Page excerpt:
.....

If you have questions about the study dataset that this documentation and
the above resources (protocol, articles) have not answered, please contact Lynn Sleeper
(email@example.com) or Victor Zak
at the PHN Data Coordinating Center (617-923-7747).
Implementation of Privacy Protection Rules for Public Use of the PHN Fontan Study Dataset
Variables that could lead to subject identification were eliminated in the public dataset. Steps included:
- Removal of original study ID number (replaced with subj_id,
a random consecutive numbering ranging from 1 to 1078),
and removal of acrostic. Of note, no names, addresses, zip code,
or medical record numbers were ever contained in the original study dataset.
- Seven centers contributed data to the Fontan Cross-Sectional Study.
A new center identifier (site_id), which represents a random
consecutive numbering ranging from 1 to 7 was created, without formats
(i.e., without center names).
- All dates in the original datasets were removed, and replaced with
"Age at event/intervention/procedure" in years (to 2 decimal places).
Therefore, time intervals may be calculated by subtraction of two ages.
The one exception to this convention is that the calendar year
of the most recent Fontan procedure performed remains in the dataset
for the 546 enrolled (Full protocol) subjects, in order for analyses
to adjust as needed for era effects. This variable is called
FONTAN_YEAR and is located in the Form 04B dataset and the
FXS_KEYINFOPUB dataset. Provision of a year only without day or
month conforms to HIPAA requirements.

.....

Extracted data:
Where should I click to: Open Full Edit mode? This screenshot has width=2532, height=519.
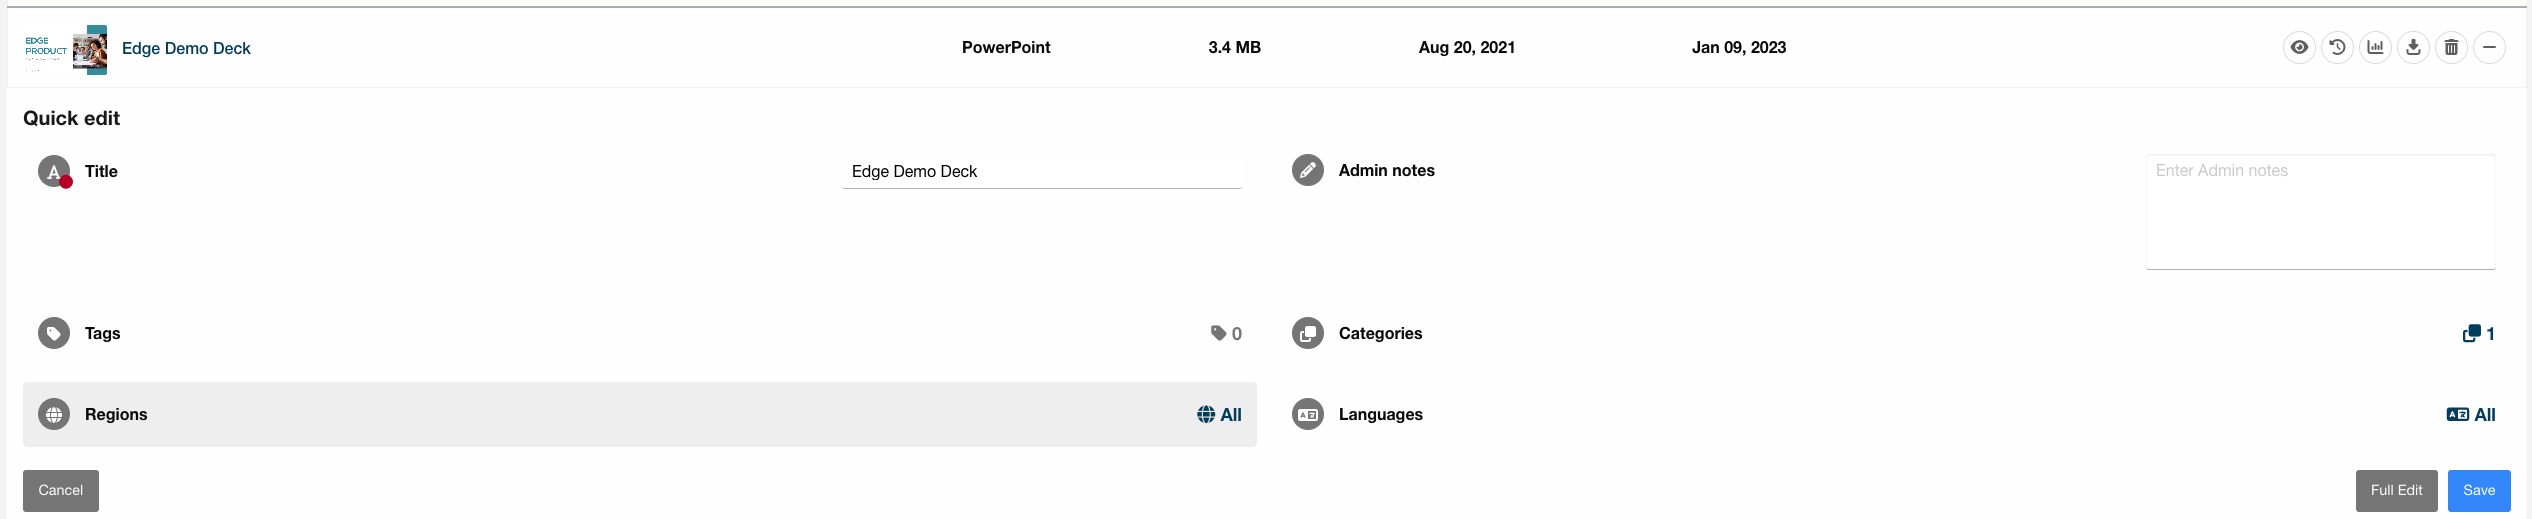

.....

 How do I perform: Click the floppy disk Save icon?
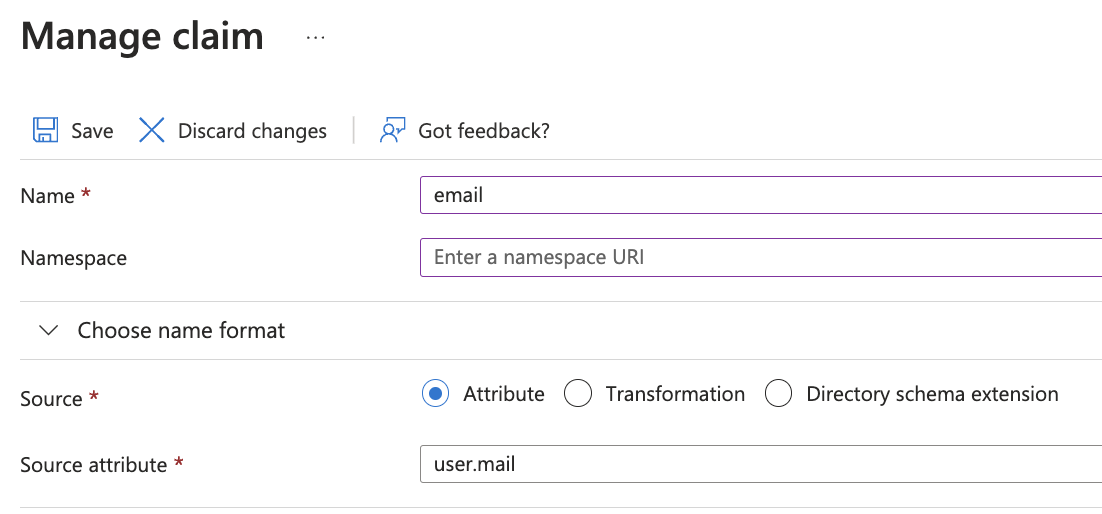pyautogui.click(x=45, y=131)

.....

Tasks to carry out:
a) Duplicate the Fontan dataset documentation, starting with "If you have" and going on through "original study dataset.".
b) According to the Fontan dataset documentation, for how many enrolled (Full protocol) subjects does the calendar year of the most recent Fontan procedure remain in the dataset?
c) Take the Fontan dataset documentation further, writing on from its last sentence.
The records come from a separate source and are unrelated to the Fontan dataset documentation.

Task answers:
a)
If you have questions about the study dataset that this documentation and
the above resources (protocol, articles) have not answered, please contact Lynn Sleeper
(email@example.com) or Victor Zak
at the PHN Data Coordinating Center (617-923-7747).
Implementation of Privacy Protection Rules for Public Use of the PHN Fontan Study Dataset
Variables that could lead to subject identification were eliminated in the public dataset. Steps included:
- Removal of original study ID number (replaced with subj_id,
a random consecutive numbering ranging from 1 to 1078),
and removal of acrostic. Of note, no names, addresses, zip code,
or medical record numbers were ever contained in the original study dataset.

b) 546 subjects.

c)
- Free (write-in) text variables remain in the public dataset.
These often provide highly relevant information for interpretation
of the data. However, any write-in string that referred to a
specific date, a particular medical center or a particular MD
was blinded or omitted.
- Outliers for continuous variables and small group sizes for
categorical variables were retained in the dataset for public use
due to their importance in interpretation of the data and low
likelihood of unblinding any user to a subject identity unless
the user already had access to the particular medical
center's data for valid reasons.
Special Value Codes
-9 = missing
-8 = don't know/indeterminate
-7 = refused to answer
-6 = not recorded
-5 = measurement could not be reliably recorded or is not interpretable (study technically inadequate)
-4 = illegible
-2 = programmed skipped field based on results of or response to a previous question
-1 = not applicable/structure not present
-77 = Not detectable below 4.0 pg/ml (BNP concentration)